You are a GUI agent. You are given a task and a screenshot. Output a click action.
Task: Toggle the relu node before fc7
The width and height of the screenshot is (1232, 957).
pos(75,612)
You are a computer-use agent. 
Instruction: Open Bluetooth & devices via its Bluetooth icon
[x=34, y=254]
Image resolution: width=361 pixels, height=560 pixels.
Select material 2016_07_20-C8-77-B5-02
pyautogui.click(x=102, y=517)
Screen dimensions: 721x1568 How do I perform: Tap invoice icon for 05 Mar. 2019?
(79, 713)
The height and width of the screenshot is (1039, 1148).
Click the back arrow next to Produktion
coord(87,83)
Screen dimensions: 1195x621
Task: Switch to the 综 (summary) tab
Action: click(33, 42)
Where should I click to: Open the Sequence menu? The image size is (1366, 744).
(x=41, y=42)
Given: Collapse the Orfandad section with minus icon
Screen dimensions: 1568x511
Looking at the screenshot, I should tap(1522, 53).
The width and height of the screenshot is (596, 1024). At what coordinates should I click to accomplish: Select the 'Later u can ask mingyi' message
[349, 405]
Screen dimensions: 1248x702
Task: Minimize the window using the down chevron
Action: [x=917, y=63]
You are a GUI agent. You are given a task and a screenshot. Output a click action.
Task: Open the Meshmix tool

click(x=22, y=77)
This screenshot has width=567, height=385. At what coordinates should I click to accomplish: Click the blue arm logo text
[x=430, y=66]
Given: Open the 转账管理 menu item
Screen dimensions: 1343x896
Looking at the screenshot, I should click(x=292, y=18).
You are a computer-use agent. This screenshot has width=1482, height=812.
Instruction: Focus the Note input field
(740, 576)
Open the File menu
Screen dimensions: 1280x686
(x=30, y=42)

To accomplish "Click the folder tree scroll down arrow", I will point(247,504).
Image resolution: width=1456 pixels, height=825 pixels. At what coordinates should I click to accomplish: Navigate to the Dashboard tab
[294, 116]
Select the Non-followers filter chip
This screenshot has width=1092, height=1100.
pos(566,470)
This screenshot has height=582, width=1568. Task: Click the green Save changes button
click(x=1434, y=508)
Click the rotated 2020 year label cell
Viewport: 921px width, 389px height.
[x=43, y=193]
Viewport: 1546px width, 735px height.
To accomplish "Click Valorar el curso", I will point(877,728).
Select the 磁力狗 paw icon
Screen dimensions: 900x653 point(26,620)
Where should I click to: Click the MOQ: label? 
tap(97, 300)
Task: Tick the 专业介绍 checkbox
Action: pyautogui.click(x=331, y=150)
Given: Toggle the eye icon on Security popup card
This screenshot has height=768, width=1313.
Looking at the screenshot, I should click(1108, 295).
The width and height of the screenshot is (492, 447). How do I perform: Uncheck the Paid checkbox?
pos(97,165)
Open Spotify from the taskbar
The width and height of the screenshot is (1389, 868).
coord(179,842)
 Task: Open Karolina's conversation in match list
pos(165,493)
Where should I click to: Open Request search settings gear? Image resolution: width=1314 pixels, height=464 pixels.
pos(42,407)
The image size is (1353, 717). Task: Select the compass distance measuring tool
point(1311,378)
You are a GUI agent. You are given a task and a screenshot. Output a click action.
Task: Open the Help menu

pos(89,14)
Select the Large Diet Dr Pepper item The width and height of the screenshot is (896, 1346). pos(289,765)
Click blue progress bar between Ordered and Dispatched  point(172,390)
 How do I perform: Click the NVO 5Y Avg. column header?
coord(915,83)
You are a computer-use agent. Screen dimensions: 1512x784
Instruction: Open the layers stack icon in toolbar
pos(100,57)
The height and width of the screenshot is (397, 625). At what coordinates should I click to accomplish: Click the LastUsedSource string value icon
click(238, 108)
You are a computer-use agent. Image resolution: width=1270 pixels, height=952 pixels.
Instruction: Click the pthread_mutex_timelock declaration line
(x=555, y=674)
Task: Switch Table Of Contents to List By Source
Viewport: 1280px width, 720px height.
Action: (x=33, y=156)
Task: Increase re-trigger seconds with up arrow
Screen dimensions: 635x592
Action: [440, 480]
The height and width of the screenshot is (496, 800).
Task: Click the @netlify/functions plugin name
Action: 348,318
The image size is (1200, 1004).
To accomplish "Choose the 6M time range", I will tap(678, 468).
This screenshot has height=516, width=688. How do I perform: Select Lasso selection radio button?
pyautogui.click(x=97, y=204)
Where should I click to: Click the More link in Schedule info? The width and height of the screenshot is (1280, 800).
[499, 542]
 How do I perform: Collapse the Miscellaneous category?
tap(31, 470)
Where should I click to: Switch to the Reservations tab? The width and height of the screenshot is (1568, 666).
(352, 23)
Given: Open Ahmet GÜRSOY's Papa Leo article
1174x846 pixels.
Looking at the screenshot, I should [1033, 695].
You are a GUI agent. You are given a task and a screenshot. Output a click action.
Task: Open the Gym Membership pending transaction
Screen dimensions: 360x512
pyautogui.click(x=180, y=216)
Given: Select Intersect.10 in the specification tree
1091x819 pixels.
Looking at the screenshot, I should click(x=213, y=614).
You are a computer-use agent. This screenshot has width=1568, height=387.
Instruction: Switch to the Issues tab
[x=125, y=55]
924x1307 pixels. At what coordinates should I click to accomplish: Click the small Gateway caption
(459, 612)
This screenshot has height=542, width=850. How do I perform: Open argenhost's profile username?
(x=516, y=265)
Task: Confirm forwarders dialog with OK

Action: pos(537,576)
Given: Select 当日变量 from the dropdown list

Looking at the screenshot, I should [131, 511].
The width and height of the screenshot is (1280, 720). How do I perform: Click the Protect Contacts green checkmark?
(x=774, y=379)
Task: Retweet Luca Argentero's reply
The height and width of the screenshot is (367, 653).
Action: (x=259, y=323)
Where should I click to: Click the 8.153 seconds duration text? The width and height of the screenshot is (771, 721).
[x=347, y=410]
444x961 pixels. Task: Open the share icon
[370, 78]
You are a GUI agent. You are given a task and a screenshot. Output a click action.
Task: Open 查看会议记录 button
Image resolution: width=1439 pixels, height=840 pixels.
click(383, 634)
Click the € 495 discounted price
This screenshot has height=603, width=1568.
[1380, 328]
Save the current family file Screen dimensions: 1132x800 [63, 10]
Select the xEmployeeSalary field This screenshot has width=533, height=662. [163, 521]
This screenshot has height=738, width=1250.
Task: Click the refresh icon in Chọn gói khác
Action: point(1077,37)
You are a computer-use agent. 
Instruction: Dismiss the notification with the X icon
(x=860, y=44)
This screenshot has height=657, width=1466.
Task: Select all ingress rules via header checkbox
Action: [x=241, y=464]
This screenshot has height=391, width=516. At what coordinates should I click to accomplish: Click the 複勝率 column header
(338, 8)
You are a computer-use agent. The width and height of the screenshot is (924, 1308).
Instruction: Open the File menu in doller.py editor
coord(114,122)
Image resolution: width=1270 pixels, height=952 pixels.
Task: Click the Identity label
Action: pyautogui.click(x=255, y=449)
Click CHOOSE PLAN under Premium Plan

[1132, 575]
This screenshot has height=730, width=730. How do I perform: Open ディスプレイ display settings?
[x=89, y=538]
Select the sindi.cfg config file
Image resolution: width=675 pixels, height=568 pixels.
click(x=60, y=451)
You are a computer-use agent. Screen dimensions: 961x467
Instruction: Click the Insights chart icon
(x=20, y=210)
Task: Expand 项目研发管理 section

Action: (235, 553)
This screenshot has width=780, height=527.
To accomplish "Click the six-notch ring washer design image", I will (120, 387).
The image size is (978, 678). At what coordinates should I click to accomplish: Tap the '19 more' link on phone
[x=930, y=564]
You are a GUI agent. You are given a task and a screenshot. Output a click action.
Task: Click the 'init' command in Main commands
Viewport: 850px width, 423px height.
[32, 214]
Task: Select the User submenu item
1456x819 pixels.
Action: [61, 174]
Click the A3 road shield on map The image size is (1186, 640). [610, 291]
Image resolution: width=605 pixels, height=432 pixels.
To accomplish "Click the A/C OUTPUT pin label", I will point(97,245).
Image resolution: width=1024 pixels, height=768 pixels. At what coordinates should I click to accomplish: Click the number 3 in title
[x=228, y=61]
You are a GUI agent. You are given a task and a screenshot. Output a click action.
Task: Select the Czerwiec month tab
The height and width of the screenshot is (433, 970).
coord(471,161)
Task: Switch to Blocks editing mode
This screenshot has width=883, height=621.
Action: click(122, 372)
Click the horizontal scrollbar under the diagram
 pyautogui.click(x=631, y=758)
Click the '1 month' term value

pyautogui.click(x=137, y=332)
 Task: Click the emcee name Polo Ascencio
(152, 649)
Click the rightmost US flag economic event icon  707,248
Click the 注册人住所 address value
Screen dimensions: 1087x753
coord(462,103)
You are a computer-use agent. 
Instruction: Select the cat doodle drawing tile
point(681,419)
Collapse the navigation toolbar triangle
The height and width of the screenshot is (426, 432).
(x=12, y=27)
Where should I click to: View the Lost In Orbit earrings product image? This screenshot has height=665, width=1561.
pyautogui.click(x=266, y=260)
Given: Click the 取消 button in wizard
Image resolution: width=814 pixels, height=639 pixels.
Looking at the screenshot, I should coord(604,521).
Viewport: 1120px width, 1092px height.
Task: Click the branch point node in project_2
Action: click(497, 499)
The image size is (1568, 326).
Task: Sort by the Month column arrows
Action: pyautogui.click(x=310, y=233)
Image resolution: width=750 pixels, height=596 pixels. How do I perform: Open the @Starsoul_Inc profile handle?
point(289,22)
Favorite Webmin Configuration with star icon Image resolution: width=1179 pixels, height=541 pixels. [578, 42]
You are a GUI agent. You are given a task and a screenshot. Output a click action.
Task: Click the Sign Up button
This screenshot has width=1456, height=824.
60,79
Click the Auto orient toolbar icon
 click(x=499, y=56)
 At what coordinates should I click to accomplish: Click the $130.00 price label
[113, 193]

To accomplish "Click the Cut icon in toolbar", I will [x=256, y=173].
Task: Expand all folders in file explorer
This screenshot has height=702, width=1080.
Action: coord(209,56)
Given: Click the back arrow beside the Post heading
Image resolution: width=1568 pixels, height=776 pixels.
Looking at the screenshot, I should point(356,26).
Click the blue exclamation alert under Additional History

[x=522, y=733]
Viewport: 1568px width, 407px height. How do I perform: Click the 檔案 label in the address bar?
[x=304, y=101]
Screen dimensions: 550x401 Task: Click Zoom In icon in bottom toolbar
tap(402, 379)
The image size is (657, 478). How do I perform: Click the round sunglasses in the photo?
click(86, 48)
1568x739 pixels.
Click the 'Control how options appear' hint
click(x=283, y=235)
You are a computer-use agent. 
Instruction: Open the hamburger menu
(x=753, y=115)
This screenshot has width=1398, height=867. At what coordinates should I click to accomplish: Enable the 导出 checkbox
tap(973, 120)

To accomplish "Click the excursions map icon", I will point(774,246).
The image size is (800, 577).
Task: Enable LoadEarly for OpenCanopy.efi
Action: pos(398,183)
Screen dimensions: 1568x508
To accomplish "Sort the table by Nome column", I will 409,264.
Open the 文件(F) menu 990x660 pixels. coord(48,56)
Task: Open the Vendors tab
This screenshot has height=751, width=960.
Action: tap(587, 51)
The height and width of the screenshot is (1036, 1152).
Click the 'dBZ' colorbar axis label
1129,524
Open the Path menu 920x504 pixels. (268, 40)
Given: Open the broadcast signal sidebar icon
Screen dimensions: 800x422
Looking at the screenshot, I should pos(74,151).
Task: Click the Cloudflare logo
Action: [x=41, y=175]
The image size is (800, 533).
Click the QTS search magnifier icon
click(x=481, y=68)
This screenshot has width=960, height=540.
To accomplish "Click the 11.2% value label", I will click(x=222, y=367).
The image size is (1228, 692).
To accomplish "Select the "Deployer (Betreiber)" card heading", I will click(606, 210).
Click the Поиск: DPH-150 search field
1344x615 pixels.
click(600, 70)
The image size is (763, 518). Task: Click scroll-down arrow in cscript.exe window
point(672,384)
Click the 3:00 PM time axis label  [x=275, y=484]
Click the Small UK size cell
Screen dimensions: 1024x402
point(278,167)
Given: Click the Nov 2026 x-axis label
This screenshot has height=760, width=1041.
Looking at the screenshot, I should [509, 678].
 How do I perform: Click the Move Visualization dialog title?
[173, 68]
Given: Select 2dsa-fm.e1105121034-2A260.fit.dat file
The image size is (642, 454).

TASK OBJECTIVE:
Return, from the material above, each line holding the string "Toggle".

EXERCISE OUTPUT:
Task: Toggle the relu node before fc7
Given: Toggle the eye icon on Security popup card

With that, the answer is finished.